Material to process »
┌────────
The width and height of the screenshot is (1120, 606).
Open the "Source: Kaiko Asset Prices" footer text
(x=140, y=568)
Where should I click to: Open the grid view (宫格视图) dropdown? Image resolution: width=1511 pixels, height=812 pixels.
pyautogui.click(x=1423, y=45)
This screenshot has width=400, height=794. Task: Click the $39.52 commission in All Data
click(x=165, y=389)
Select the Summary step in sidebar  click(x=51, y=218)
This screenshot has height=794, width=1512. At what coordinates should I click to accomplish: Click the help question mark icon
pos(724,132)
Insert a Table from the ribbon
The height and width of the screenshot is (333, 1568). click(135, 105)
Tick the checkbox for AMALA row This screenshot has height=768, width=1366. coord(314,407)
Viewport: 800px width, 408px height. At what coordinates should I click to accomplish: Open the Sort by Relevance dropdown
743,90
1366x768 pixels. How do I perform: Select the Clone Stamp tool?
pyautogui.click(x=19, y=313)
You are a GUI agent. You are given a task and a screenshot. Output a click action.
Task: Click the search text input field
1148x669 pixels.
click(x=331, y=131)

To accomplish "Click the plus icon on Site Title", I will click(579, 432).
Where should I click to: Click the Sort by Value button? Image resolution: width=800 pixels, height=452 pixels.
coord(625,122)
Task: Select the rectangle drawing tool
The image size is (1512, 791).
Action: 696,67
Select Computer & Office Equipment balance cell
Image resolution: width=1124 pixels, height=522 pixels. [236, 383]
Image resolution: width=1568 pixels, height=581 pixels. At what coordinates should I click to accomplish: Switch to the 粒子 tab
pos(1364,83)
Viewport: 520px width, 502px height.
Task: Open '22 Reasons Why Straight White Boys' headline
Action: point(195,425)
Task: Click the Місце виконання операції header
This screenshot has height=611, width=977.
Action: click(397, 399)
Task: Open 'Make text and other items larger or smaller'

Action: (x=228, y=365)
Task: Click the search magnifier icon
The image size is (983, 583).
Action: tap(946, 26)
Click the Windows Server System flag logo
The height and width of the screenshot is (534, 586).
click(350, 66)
└────────
Prompt » Word for word, transcribe all of the records.

Task answer »
The width and height of the screenshot is (1120, 606).
Open the "Source: Kaiko Asset Prices" footer text
(x=140, y=568)
Where should I click to: Open the grid view (宫格视图) dropdown? Image resolution: width=1511 pixels, height=812 pixels.
pyautogui.click(x=1423, y=45)
This screenshot has width=400, height=794. Task: Click the $39.52 commission in All Data
click(x=165, y=389)
Select the Summary step in sidebar  click(x=51, y=218)
This screenshot has height=794, width=1512. At what coordinates should I click to accomplish: Click the help question mark icon
pos(724,132)
Insert a Table from the ribbon
The height and width of the screenshot is (333, 1568). click(135, 105)
Tick the checkbox for AMALA row This screenshot has height=768, width=1366. coord(314,407)
Viewport: 800px width, 408px height. At what coordinates should I click to accomplish: Open the Sort by Relevance dropdown
743,90
1366x768 pixels. How do I perform: Select the Clone Stamp tool?
pyautogui.click(x=19, y=313)
You are a GUI agent. You are given a task and a screenshot. Output a click action.
Task: Click the search text input field
1148x669 pixels.
click(x=331, y=131)

To accomplish "Click the plus icon on Site Title", I will click(579, 432).
Where should I click to: Click the Sort by Value button? Image resolution: width=800 pixels, height=452 pixels.
coord(625,122)
Task: Select the rectangle drawing tool
The image size is (1512, 791).
Action: 696,67
Select Computer & Office Equipment balance cell
Image resolution: width=1124 pixels, height=522 pixels. [236, 383]
Image resolution: width=1568 pixels, height=581 pixels. At what coordinates should I click to accomplish: Switch to the 粒子 tab
pos(1364,83)
Viewport: 520px width, 502px height.
Task: Open '22 Reasons Why Straight White Boys' headline
Action: point(195,425)
Task: Click the Місце виконання операції header
This screenshot has height=611, width=977.
Action: click(397, 399)
Task: Open 'Make text and other items larger or smaller'

Action: (x=228, y=365)
Task: Click the search magnifier icon
The image size is (983, 583).
Action: tap(946, 26)
Click the Windows Server System flag logo
The height and width of the screenshot is (534, 586).
click(350, 66)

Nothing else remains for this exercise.